START Dataset extract

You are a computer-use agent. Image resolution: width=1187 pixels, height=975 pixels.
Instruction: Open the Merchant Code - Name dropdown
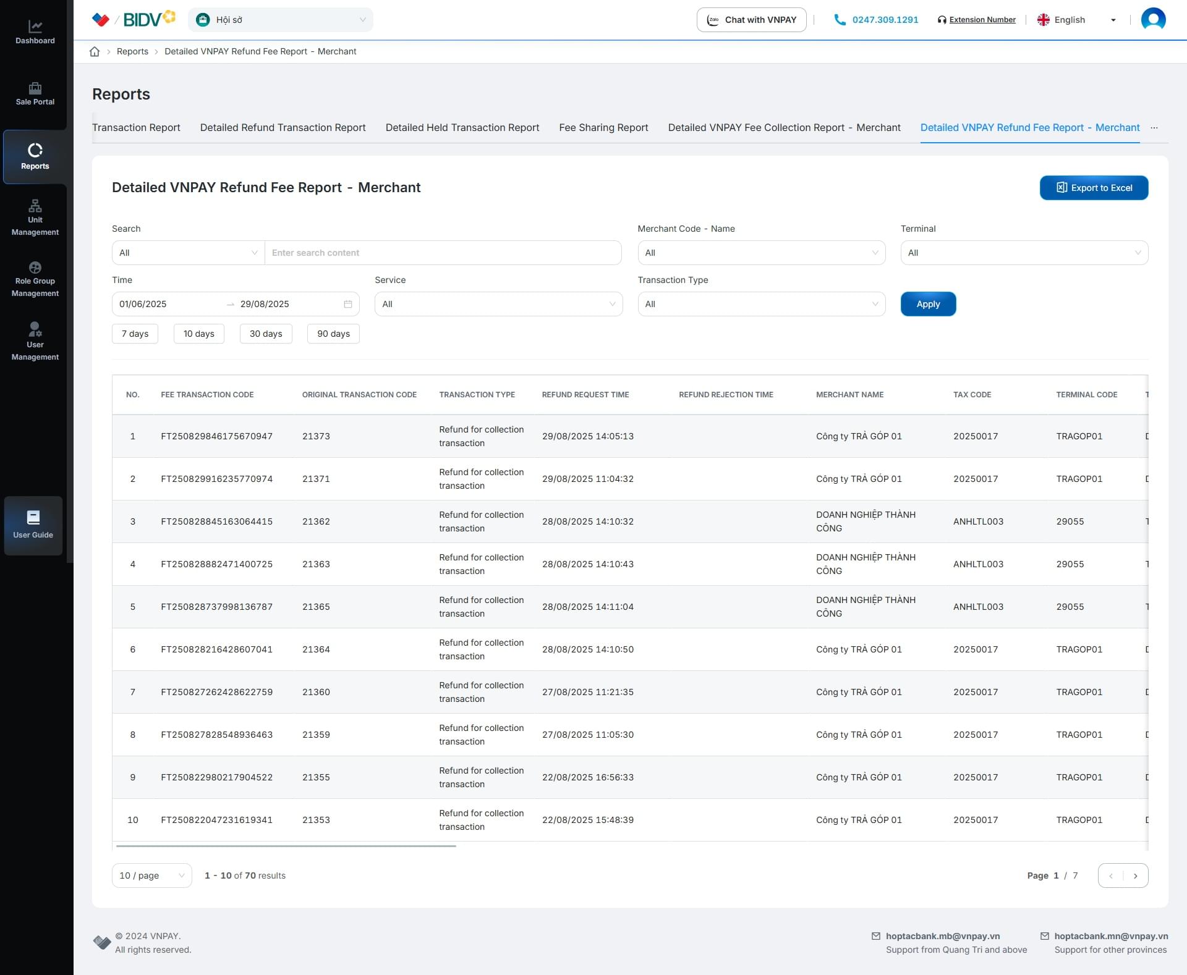pyautogui.click(x=761, y=253)
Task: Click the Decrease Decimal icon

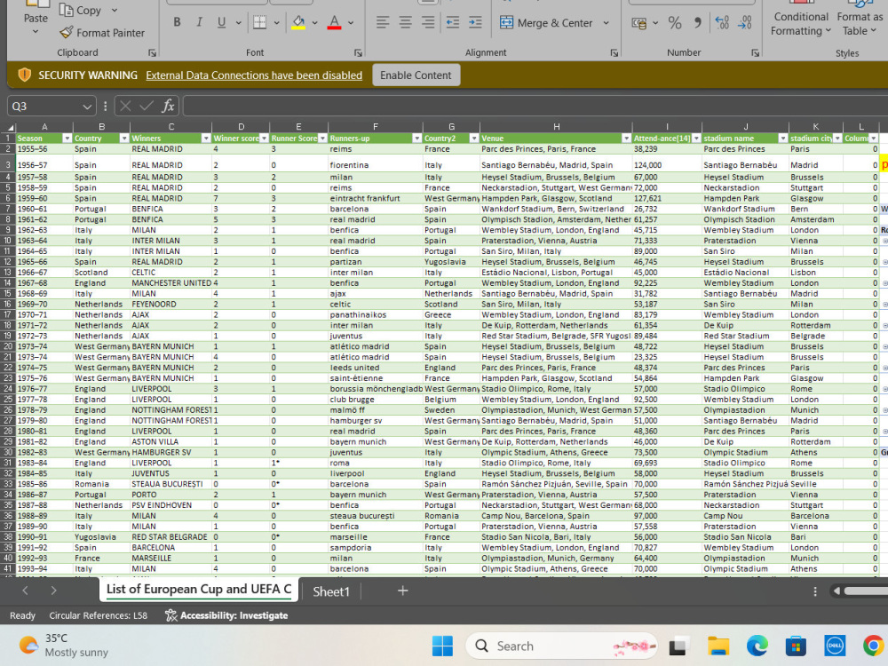Action: pos(744,22)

END Dataset extract

Exercise: Could you turn the listing above into a JSON list of strings, one string per line with blank lines dropped, and leave the pictures out?

Answer to the problem:
[
  "You are a computer-use agent. Image resolution: width=1187 pixels, height=975 pixels.",
  "Instruction: Open the Merchant Code - Name dropdown",
  "pyautogui.click(x=761, y=253)",
  "Task: Click the Decrease Decimal icon",
  "Action: pos(744,22)"
]